*EXERCISE BRIEF:* Give the following records again in full and without alteration.

BEGIN RECORDS SUPPLIED

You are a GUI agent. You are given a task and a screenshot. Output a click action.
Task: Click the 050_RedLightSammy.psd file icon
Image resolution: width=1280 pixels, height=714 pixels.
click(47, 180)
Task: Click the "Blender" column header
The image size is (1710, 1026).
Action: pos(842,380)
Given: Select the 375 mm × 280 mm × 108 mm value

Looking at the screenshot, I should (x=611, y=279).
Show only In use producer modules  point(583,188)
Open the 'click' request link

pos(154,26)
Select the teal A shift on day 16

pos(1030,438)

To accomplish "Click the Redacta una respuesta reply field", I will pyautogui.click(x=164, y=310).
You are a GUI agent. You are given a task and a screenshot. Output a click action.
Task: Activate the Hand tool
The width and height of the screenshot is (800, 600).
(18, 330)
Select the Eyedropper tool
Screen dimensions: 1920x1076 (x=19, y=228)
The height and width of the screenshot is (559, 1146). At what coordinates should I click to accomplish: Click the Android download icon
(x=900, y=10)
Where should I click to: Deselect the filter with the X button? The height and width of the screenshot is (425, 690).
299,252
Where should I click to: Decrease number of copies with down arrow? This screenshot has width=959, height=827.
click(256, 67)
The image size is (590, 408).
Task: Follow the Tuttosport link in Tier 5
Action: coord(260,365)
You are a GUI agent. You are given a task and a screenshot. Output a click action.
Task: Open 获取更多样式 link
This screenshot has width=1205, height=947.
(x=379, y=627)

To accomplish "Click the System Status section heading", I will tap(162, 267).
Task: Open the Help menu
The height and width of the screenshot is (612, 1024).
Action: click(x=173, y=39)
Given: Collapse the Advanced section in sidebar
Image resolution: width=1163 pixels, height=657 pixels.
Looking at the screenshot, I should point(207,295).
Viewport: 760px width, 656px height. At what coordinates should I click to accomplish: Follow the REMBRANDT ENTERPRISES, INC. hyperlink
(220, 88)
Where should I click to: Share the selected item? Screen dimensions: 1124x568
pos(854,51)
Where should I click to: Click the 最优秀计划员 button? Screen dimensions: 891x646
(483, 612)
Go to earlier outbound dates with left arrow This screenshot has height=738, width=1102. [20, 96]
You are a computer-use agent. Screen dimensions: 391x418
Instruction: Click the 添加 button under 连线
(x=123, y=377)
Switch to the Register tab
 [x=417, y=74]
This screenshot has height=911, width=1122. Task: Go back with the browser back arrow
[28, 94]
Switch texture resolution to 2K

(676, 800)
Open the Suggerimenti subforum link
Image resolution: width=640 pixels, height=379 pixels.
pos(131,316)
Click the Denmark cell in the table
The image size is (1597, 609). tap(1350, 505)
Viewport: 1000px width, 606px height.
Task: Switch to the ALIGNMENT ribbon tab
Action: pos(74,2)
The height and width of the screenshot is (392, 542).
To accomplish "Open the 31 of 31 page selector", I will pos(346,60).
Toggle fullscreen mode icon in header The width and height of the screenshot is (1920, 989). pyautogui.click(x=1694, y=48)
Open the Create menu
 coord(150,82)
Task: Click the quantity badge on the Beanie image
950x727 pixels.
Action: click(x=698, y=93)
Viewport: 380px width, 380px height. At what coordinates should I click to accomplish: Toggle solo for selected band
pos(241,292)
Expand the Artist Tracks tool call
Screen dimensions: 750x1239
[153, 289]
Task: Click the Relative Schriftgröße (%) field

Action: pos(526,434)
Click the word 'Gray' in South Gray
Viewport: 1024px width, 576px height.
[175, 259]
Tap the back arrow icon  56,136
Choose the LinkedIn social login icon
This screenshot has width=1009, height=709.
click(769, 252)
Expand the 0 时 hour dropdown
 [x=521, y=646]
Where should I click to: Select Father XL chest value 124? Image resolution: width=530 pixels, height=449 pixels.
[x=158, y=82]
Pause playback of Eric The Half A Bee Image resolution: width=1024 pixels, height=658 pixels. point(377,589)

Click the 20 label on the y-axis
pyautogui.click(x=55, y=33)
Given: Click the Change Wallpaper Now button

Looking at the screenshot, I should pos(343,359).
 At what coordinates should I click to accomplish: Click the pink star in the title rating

END RECORDS SUPPLIED

*RESULT BELOW:*
You are a GUI agent. You are given a task and a screenshot. Output a click action.
Task: Click the 050_RedLightSammy.psd file icon
Image resolution: width=1280 pixels, height=714 pixels.
click(47, 180)
Task: Click the "Blender" column header
The image size is (1710, 1026).
Action: pos(842,380)
Given: Select the 375 mm × 280 mm × 108 mm value

Looking at the screenshot, I should (x=611, y=279).
Show only In use producer modules  point(583,188)
Open the 'click' request link

pos(154,26)
Select the teal A shift on day 16

pos(1030,438)

To accomplish "Click the Redacta una respuesta reply field", I will pyautogui.click(x=164, y=310).
You are a GUI agent. You are given a task and a screenshot. Output a click action.
Task: Activate the Hand tool
The width and height of the screenshot is (800, 600).
(18, 330)
Select the Eyedropper tool
Screen dimensions: 1920x1076 (x=19, y=228)
The height and width of the screenshot is (559, 1146). At what coordinates should I click to accomplish: Click the Android download icon
(x=900, y=10)
Where should I click to: Deselect the filter with the X button? The height and width of the screenshot is (425, 690).
299,252
Where should I click to: Decrease number of copies with down arrow? This screenshot has width=959, height=827.
click(256, 67)
The image size is (590, 408).
Task: Follow the Tuttosport link in Tier 5
Action: coord(260,365)
You are a GUI agent. You are given a task and a screenshot. Output a click action.
Task: Open 获取更多样式 link
This screenshot has width=1205, height=947.
(x=379, y=627)

To accomplish "Click the System Status section heading", I will tap(162, 267).
Task: Open the Help menu
The height and width of the screenshot is (612, 1024).
Action: click(x=173, y=39)
Given: Collapse the Advanced section in sidebar
Image resolution: width=1163 pixels, height=657 pixels.
Looking at the screenshot, I should point(207,295).
Viewport: 760px width, 656px height. At what coordinates should I click to accomplish: Follow the REMBRANDT ENTERPRISES, INC. hyperlink
(220, 88)
Where should I click to: Share the selected item? Screen dimensions: 1124x568
pos(854,51)
Where should I click to: Click the 最优秀计划员 button? Screen dimensions: 891x646
(483, 612)
Go to earlier outbound dates with left arrow This screenshot has height=738, width=1102. [20, 96]
You are a computer-use agent. Screen dimensions: 391x418
Instruction: Click the 添加 button under 连线
(x=123, y=377)
Switch to the Register tab
 [x=417, y=74]
This screenshot has height=911, width=1122. Task: Go back with the browser back arrow
[28, 94]
Switch texture resolution to 2K

(676, 800)
Open the Suggerimenti subforum link
Image resolution: width=640 pixels, height=379 pixels.
pos(131,316)
Click the Denmark cell in the table
The image size is (1597, 609). tap(1350, 505)
Viewport: 1000px width, 606px height.
Task: Switch to the ALIGNMENT ribbon tab
Action: pos(74,2)
The height and width of the screenshot is (392, 542).
To accomplish "Open the 31 of 31 page selector", I will pos(346,60).
Toggle fullscreen mode icon in header The width and height of the screenshot is (1920, 989). pyautogui.click(x=1694, y=48)
Open the Create menu
 coord(150,82)
Task: Click the quantity badge on the Beanie image
950x727 pixels.
Action: click(x=698, y=93)
Viewport: 380px width, 380px height. At what coordinates should I click to accomplish: Toggle solo for selected band
pos(241,292)
Expand the Artist Tracks tool call
Screen dimensions: 750x1239
[153, 289]
Task: Click the Relative Schriftgröße (%) field

Action: pos(526,434)
Click the word 'Gray' in South Gray
Viewport: 1024px width, 576px height.
[175, 259]
Tap the back arrow icon  56,136
Choose the LinkedIn social login icon
This screenshot has width=1009, height=709.
click(769, 252)
Expand the 0 时 hour dropdown
 [x=521, y=646]
Where should I click to: Select Father XL chest value 124? Image resolution: width=530 pixels, height=449 pixels.
[x=158, y=82]
Pause playback of Eric The Half A Bee Image resolution: width=1024 pixels, height=658 pixels. point(377,589)

Click the 20 label on the y-axis
pyautogui.click(x=55, y=33)
Given: Click the Change Wallpaper Now button

Looking at the screenshot, I should pos(343,359).
 At what coordinates should I click to accomplish: Click the pink star in the title rating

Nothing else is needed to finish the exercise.